Fig 2A metabolic challenge reveals functional mitochondria in IIM-derived cells and a mitochondrial-dependent sensitivity to ROS-mediated cell death.
Control and IIM-derived cells were grown for seven days either in glucose (GLU) or galactose (GAL) media. Oxygen consumption rate (OCR) show that both Control and IIM-derived cells were able to; (A) increase basal and (B) ATP linked OCR when cultured in GAL. (C) Total ATP levels in control and IIM-derived cells showed negligible differences in basal conditions (DMSO) and a significant drop when treated with the ATP synthase inhibitor oligomycin (Oligo) (1 μM) for 2 h. (D) Mitochondrial mass was determined using the cardiolipin fluorescence label NAO. No differences were found between Control and IIM-derived cells after seven days in GAL media (E and F) Reactive oxygen species (ROS) levels were measured using DHE. In both growing media (GLU and GAL) IIM derived cells showed increased ROS levels when compared with control cells.
Fig 3IIM-derived cells are more susceptible to metabolic stress showing increased ROS-mediated cell death.
Control and Idiopathic Inflammatory Myopathy (IIM)-derived cells were grown for seven days either in glucose (GLU) or galactose (GAL) media.
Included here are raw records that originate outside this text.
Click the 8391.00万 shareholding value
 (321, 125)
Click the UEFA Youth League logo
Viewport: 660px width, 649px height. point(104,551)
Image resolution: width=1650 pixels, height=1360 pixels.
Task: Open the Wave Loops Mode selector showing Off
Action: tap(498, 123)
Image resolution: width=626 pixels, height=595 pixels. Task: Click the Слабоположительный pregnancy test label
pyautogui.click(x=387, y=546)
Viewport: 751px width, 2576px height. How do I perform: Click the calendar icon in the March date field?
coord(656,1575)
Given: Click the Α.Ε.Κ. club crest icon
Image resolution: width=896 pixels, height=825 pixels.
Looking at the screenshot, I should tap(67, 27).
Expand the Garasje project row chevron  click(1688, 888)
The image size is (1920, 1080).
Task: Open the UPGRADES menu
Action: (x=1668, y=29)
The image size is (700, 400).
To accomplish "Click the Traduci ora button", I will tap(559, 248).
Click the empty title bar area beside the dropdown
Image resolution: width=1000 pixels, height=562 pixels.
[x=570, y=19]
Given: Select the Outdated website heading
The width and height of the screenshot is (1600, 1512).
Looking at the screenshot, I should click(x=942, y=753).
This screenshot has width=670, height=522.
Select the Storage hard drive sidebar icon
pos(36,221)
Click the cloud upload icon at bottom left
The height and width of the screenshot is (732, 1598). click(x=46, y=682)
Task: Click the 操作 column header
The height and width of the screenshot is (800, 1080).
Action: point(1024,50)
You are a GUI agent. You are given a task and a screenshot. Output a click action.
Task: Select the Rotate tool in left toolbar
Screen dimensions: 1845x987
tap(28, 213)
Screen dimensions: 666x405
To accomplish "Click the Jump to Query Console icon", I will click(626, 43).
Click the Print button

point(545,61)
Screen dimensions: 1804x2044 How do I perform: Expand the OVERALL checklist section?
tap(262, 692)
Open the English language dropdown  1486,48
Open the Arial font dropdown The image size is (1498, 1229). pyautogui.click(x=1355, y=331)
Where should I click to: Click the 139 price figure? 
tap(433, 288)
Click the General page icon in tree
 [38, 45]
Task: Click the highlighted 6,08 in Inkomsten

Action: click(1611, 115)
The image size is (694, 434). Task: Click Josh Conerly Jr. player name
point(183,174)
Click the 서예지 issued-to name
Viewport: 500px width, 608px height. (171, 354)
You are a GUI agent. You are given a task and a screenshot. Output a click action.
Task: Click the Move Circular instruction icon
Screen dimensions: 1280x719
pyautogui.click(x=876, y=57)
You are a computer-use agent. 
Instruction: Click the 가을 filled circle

Cell viability was measured with and without an acute redox stress induced by 100 μM H2O2. (A) IIM-derived cells reach the highest death values in every one of the four different conditions analyzed. The mean values for cell death also showed a tendency to be higher for the IIM condition, mainly in GLU media. (B) The delta of cell death (i.e. Δ = % death in galactose medium—% death glucose medium) was not significant for control and IIM-derived cells under “metabolic stress only”. After an acute redox stress, the delta of cell death was significantly higher in IIM-derived cells than in controls. Data shown represent: (A) minimum, maximum and mean values of three independent experiments, (B) the mean ± SEM of three independent experiments: *p<0.05, **p<0.01, ***p<0.001, n.s. not significant.